Nach diesen ersten seltsamen Phänomenen schaltet sich dann Cusacks Wecker auf 60 Minuten und zählt einen Countdown - wie wir von Samuel L. Jackson wissen, hat niemand länger als eine Stunde in diesem Zimmer überlebt, und der Rest des Films läuft ab dieser Sekunde in (quasi) Echtzeit ab. Wer zu Beginn Action vermisst, wird in der zweiten Hälfte dann mit Eisstürmen, Feuer, Geistern, plötzlich auftauchenden Serienmördern und allerlei anderem Spektakel "entschädigt", und 1408 liefert einen wirkungsvollen Schocker nach dem anderen. So ist z.B. die Szene, in der Cusack durchs offene Fenster im Haus gegenüber einen Mann erkennt, den er um Hilfe anruft, und der sich als er selbst herausstellt, nicht nur eine Anspielung auf Polanskis "Der Mieter" (1976), sondern auch so perfekt aufgebaut, dass sie bei jedem neuen Sehen für Gänsehaut sorgt und einer der besten Momente des modernen Horrorkinos.

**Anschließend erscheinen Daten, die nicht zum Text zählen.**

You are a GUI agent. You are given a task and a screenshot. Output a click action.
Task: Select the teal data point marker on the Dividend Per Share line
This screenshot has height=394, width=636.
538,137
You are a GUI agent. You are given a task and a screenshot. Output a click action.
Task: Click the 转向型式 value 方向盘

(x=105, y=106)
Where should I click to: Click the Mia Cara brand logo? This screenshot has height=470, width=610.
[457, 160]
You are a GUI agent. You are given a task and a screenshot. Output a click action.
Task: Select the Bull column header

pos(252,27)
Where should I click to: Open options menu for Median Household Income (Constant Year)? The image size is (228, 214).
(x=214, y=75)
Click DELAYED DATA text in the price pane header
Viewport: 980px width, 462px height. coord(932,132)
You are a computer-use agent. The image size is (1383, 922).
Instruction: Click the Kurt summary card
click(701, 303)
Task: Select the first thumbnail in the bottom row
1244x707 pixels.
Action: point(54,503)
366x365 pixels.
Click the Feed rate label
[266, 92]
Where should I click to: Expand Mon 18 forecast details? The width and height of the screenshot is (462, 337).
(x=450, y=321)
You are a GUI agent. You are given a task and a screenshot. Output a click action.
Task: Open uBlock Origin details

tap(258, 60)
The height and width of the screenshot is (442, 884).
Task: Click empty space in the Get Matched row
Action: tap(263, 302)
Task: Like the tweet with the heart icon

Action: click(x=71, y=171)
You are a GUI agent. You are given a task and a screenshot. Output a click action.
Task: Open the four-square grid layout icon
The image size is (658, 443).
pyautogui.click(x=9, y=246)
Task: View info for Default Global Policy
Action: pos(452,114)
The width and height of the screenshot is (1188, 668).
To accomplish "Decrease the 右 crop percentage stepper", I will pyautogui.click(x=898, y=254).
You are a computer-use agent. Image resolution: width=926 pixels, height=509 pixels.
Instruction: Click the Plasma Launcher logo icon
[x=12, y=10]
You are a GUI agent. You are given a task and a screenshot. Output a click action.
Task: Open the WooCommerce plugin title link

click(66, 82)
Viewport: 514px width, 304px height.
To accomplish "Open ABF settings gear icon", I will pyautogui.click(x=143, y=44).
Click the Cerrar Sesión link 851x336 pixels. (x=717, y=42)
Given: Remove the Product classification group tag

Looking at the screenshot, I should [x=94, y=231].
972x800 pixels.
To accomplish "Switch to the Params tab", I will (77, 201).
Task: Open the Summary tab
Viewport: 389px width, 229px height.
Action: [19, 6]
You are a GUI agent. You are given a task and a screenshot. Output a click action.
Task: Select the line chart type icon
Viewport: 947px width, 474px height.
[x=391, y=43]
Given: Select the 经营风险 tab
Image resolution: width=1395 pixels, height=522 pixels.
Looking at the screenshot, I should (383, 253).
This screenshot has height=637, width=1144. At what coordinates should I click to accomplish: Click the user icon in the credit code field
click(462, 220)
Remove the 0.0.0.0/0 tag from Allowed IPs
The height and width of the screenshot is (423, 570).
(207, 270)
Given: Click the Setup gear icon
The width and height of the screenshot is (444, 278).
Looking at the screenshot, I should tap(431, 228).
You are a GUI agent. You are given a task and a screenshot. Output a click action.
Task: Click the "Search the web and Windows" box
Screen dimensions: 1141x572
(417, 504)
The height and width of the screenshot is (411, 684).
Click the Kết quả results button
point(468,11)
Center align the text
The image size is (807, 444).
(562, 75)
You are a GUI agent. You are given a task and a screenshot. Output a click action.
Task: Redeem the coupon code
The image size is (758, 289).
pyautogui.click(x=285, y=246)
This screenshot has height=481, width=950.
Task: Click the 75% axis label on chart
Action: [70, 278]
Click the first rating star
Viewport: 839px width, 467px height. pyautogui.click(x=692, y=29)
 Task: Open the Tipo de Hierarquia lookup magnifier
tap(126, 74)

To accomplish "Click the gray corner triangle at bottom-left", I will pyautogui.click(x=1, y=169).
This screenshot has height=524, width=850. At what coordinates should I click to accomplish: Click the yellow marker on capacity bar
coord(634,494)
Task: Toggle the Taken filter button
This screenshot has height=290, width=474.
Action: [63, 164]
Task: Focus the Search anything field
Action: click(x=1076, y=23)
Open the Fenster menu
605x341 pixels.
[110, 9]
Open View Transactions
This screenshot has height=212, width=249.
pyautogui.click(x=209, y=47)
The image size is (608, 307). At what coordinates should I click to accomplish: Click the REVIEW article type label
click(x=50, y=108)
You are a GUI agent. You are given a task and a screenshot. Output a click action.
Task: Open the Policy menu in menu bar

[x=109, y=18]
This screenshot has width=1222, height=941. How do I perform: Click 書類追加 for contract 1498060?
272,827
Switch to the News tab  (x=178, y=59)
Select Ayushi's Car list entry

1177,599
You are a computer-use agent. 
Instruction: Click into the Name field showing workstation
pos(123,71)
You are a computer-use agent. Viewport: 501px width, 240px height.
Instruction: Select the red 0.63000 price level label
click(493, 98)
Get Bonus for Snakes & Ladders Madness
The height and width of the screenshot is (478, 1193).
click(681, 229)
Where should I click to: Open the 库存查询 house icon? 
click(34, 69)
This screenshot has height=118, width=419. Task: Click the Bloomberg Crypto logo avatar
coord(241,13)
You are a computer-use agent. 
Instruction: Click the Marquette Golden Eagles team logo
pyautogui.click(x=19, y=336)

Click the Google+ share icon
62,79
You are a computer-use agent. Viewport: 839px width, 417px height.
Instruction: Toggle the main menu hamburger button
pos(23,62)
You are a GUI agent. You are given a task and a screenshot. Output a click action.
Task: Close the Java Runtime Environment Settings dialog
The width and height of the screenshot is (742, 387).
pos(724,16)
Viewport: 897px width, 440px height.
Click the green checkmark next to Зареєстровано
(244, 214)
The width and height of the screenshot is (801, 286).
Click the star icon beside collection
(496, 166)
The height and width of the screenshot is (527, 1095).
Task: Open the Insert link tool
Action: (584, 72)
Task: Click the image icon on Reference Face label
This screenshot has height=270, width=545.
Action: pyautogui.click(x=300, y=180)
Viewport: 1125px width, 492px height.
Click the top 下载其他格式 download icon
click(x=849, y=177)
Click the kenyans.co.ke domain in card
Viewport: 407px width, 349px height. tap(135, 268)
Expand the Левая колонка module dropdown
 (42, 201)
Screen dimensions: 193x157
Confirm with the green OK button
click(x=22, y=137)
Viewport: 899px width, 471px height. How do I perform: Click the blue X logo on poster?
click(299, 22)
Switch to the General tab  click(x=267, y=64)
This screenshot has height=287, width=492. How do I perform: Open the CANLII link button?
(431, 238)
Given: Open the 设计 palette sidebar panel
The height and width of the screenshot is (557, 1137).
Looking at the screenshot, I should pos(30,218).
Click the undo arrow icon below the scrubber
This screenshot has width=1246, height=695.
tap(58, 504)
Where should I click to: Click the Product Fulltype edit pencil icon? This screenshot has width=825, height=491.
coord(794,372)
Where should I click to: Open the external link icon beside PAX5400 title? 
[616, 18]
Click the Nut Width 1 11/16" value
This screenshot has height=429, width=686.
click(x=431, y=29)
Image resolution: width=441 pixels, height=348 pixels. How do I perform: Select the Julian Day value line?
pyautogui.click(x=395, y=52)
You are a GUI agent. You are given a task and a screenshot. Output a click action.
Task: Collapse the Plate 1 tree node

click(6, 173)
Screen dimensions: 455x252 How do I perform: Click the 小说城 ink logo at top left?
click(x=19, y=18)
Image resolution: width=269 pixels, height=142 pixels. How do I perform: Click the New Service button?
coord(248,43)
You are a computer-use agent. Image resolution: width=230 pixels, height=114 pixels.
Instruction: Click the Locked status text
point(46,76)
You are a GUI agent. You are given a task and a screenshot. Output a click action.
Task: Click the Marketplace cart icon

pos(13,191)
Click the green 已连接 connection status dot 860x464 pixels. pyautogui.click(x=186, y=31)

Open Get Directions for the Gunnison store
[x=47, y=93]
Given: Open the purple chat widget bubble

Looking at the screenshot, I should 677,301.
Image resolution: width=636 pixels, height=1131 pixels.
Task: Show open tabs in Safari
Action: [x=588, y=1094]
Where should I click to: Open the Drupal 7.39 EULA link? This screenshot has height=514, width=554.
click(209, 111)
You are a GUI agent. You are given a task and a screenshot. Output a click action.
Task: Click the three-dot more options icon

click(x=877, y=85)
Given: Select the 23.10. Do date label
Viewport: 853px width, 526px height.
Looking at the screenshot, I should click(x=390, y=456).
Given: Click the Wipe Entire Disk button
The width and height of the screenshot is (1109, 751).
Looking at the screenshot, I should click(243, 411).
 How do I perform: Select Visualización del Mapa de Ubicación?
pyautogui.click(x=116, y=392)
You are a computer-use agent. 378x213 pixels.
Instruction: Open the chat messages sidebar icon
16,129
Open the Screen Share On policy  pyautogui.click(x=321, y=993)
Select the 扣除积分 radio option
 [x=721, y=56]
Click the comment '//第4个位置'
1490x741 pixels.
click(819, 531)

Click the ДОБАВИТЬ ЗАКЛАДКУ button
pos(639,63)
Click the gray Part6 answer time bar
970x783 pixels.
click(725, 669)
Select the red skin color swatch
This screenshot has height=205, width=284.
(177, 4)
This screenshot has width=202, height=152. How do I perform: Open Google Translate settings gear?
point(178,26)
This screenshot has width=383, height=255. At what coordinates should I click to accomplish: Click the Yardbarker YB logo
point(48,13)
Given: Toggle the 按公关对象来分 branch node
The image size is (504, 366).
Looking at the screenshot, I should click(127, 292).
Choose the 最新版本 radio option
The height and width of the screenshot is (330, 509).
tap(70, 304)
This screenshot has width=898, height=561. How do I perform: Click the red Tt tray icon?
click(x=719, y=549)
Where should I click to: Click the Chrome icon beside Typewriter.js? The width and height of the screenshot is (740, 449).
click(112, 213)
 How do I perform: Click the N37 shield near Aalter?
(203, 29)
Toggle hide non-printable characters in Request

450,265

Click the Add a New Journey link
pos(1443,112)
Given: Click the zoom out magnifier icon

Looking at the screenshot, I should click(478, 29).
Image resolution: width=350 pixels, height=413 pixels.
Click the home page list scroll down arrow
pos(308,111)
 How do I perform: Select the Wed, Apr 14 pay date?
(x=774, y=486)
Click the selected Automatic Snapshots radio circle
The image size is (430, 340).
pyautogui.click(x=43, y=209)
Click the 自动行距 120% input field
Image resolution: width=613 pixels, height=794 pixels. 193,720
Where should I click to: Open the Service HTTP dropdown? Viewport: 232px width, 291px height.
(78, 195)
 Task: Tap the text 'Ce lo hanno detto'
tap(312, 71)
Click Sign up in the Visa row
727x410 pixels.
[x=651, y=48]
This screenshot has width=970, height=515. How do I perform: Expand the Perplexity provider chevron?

Alle Ereignisse im Zimmer 1408 sind dabei stets an Cusacks Charakter gekoppelt und dessen "Aufgabe", die er zu bewältigen hat, sprich die unbearbeitete Vergangenheit. Erst gegen Ende schleichen sich ein paar Schwächen ein, wie die zu süßliche Rückblenden. Hier versucht Hafström zu aufdringlich, das Publikum emotional mitzureißen und neben der Gänsehaut auch noch Tränen der Rührung zu entlocken, was nur bedingt gelingt.

Da 1408 im Grunde ein Einpersonen-Stück ist, braucht es einen Hauptdarsteller, der imstande ist, die Geschichte im Alleingang zu tragen, und hier leistet John Cusack wunderbare Arbeit. Erst nach und nach erkennen wir, was ihn wirklich bewegt und welche Probleme er zu bewältigen hat. Seine Darstellung entwickelt sich (auch wenn er für machen nach den ersten Vorgängen im Spukzimmer zu schnell seine Fassung verliert) vom coolen Understatement hin zu Panik, Entsetzen und dem finalen Akzeptieren des eigenen Schicksals. Seine Monologe sind geschliffen formuliert und beinhalten eine gute Portion Selbstironie. Samuel L. Jackson hat im Grunde nur eine einzige (lange) Szene, aber es ist eine Wohltat, ihn mit absoluter Zurückhaltung spielen zu sehen, und das auf den Punkt genau.
Alle übrigen Elemente - Kamera, die Musik von Gabriel Yared mit den verzerrten Sounds, Schnitt und Ausstattung - sorgen dafür, dass der Zuschauer eine echte Geisterbahnfahrt erlebt.

1408 ist ein Film, der den Zuschauer mit festem Griff packt und nicht mehr loslässt. Ob er ein Klassiker wird, muss die Zeit zeigen, aber was überzeugende Spukgeschichten angeht, von denen es nicht allzu viele gibt, spielt er in der oberen Liga und kann auch bei mehrfachem Sehen begeistern. Für mich gehört er neben "Das Waisenhaus" (2007) zu den Höhepunkten des modernen Geisterfilms.